Co-Abhängigkeit bedeutet, dass man für das Wohlbefinden und die Zufriedenheit des Partners alles tut – auch, wenn es den eigenen Lebensregeln widerspricht, einen selbst verletzt, man Freunde und Familienmitglieder verliert und man nur noch in Abhängigkeit vom Anderen lebt und liebt, so, wie der-/diejenige es für richtig erachtet. Man trifft keine/kaum eigene Entscheidungen, denn man befürchtet, es könnte nicht im Interesse des Partners sein und Ablehnung oder Streit provozieren. Im Grunde spiegelt sich in der Co-Abhängigkeit die eigene Angst vor dieser Ablehnung, die sich auch oft als Verlustangst zeigt. Und eben diese Angst kann bereits geschürt werden durch andere Meinungen, kleinere Konflikte bis hin zum Anderssein statt So-Sein. Co-Abhängige drehen und wenden sich deshalb nach dem, was andere als Erwartung an sie stellen. Nicht wenige werden vor allem zu einer Version, die in ihrem Umfeld anerkannt würde statt abgelehnt. Aber sie selbst verlieren sich dabei von Tag zu Tag. Das wiederum kann Angstzustände und Depressionen, aber auch Süchte und tiefe Einsamkeit fördern.

Wie wird man co-abhängig, was ist gesund und wann ist man co-abhängig?

Dass sich das eigene Leben ein stückweit verändert, wenn man in einer Beziehung lebt, ist klar. Man kann sich nicht mehr nur allein um sich drehen, sondern sollte auch die Bedürfnisse und Wünsche des anderen wahrnehmen und beantworten. Das heißt nicht, dass man alles gutheißen oder fördern muss bzw. alles so machen muss, wie der Partner es wünscht, um seinem höchsten Interesse zu 100 Prozent zu begegnen, während man selbst zurückbleibt.
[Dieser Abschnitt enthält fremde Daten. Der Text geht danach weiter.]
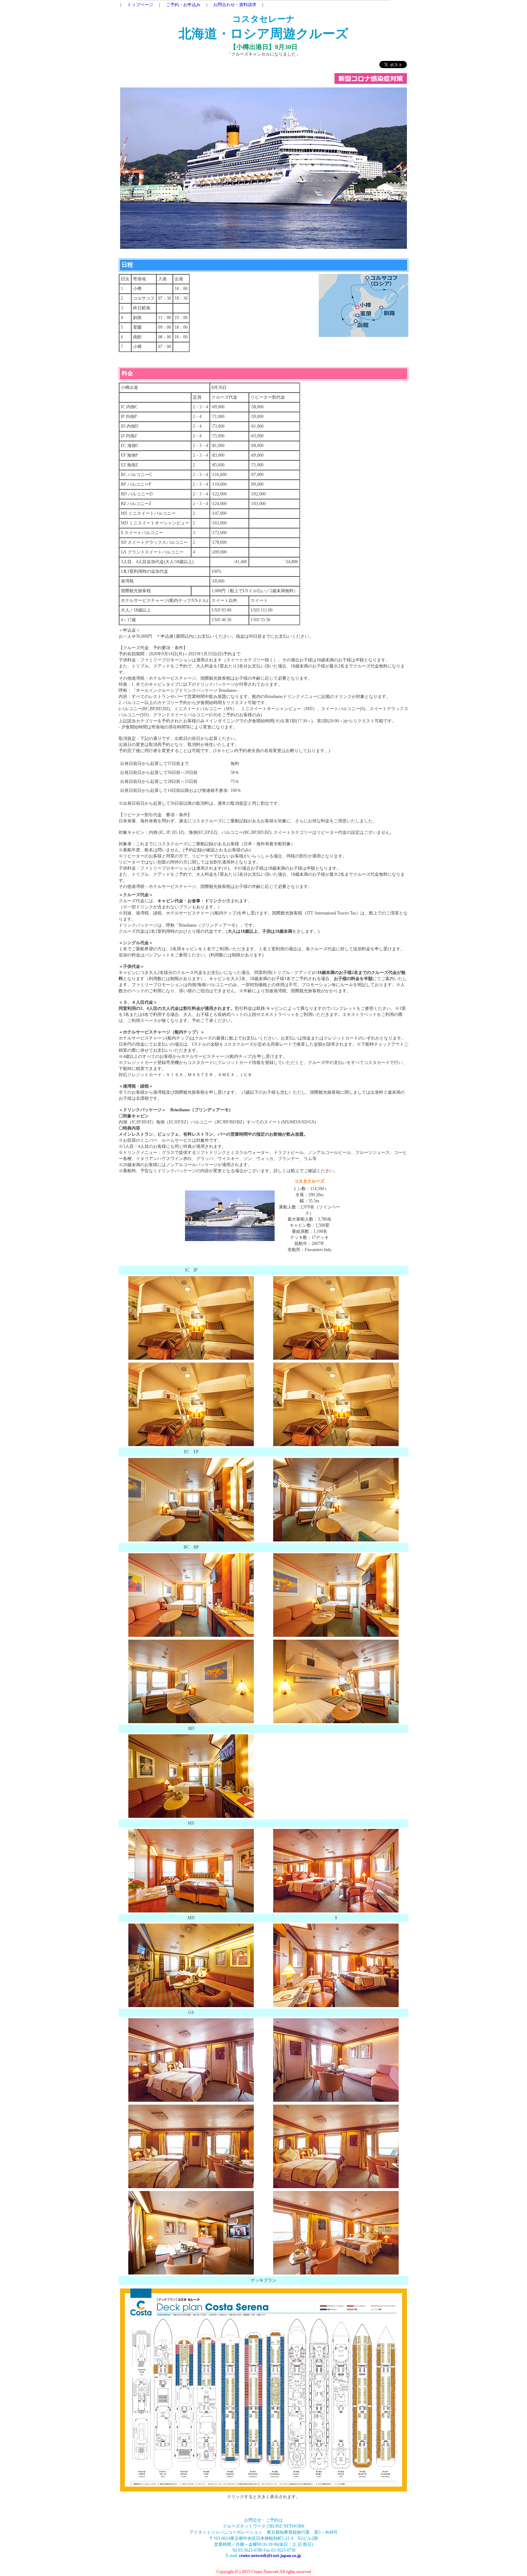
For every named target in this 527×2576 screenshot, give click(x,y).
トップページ (140, 4)
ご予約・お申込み (183, 4)
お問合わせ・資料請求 (234, 4)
Viele werden entweder co-abhängig, weil sie innerlich spüren, dass der Partner es so wünscht und weil es in ihnen eine Angst vor Verlust und Angst, verlassen zu werden, auslöst, die sie abwehren. Oder sie kennen co-abhängige Erwartungshaltungen ihrer Bezugspersonen bereits aus ihrer Kindheit, ihrem Elternhaus oder vergangenen Beziehungen. Menschen, die beispielsweise stark narzisstisch oder phobisch sind, stark neurotisch oder egozentrisch, fordern von anderen oft Anpassung in Form emotionaler Leistungen. Das können narzisstische Mütter sein wie auch sich freiwillig unterwerfende Väter oder stark eifersüchtige Partner, die damit nicht umgehen können. Solche Erfahrungen in der eigenen Erziehung oder dem sozialen Umfeld zeigen sich dann auch – insofern nicht überwunden – im späteren Leben in Folgepartnerschaften.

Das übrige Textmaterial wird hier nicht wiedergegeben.